(What the task asks) An identical transcription of the records is required.

(Pixel coordinate grounding data)
———

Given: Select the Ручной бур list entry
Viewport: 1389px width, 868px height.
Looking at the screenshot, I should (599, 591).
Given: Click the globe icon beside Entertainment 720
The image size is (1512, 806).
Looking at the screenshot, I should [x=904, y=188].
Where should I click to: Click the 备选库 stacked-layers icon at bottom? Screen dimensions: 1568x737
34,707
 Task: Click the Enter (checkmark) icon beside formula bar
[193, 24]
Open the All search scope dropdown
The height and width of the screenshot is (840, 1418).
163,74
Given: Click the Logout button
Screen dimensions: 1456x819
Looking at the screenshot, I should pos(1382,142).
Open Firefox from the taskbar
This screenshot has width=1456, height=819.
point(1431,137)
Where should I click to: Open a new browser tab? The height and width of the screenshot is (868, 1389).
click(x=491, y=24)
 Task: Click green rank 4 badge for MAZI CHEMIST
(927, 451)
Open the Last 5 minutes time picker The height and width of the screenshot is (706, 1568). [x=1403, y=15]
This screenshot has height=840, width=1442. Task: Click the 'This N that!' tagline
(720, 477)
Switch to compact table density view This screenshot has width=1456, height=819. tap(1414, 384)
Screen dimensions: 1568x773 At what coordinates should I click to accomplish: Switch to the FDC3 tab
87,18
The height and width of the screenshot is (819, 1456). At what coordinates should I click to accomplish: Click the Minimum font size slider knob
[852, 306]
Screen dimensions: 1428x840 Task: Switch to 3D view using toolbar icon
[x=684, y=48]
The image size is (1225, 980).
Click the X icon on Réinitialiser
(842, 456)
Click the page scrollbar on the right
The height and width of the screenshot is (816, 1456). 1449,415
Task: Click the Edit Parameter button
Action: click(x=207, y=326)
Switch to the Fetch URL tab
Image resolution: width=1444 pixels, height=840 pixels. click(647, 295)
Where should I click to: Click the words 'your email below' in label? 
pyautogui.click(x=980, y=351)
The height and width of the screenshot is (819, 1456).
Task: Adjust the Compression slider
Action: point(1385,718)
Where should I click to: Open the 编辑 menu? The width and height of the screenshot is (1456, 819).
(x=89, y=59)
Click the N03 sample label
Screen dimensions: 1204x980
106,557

———

(Solution for this task)
Given: Select the Ручной бур list entry
Viewport: 1389px width, 868px height.
Looking at the screenshot, I should (599, 591).
Given: Click the globe icon beside Entertainment 720
The image size is (1512, 806).
Looking at the screenshot, I should [x=904, y=188].
Where should I click to: Click the 备选库 stacked-layers icon at bottom? Screen dimensions: 1568x737
34,707
 Task: Click the Enter (checkmark) icon beside formula bar
[193, 24]
Open the All search scope dropdown
The height and width of the screenshot is (840, 1418).
163,74
Given: Click the Logout button
Screen dimensions: 1456x819
Looking at the screenshot, I should pos(1382,142).
Open Firefox from the taskbar
This screenshot has width=1456, height=819.
point(1431,137)
Where should I click to: Open a new browser tab? The height and width of the screenshot is (868, 1389).
click(x=491, y=24)
 Task: Click green rank 4 badge for MAZI CHEMIST
(927, 451)
Open the Last 5 minutes time picker The height and width of the screenshot is (706, 1568). [x=1403, y=15]
This screenshot has height=840, width=1442. Task: Click the 'This N that!' tagline
(720, 477)
Switch to compact table density view This screenshot has width=1456, height=819. tap(1414, 384)
Screen dimensions: 1568x773 At what coordinates should I click to accomplish: Switch to the FDC3 tab
87,18
The height and width of the screenshot is (819, 1456). At what coordinates should I click to accomplish: Click the Minimum font size slider knob
[852, 306]
Screen dimensions: 1428x840 Task: Switch to 3D view using toolbar icon
[x=684, y=48]
The image size is (1225, 980).
Click the X icon on Réinitialiser
(842, 456)
Click the page scrollbar on the right
The height and width of the screenshot is (816, 1456). 1449,415
Task: Click the Edit Parameter button
Action: click(x=207, y=326)
Switch to the Fetch URL tab
Image resolution: width=1444 pixels, height=840 pixels. click(647, 295)
Where should I click to: Click the words 'your email below' in label? 
pyautogui.click(x=980, y=351)
The height and width of the screenshot is (819, 1456).
Task: Adjust the Compression slider
Action: point(1385,718)
Where should I click to: Open the 编辑 menu? The width and height of the screenshot is (1456, 819).
(x=89, y=59)
Click the N03 sample label
Screen dimensions: 1204x980
106,557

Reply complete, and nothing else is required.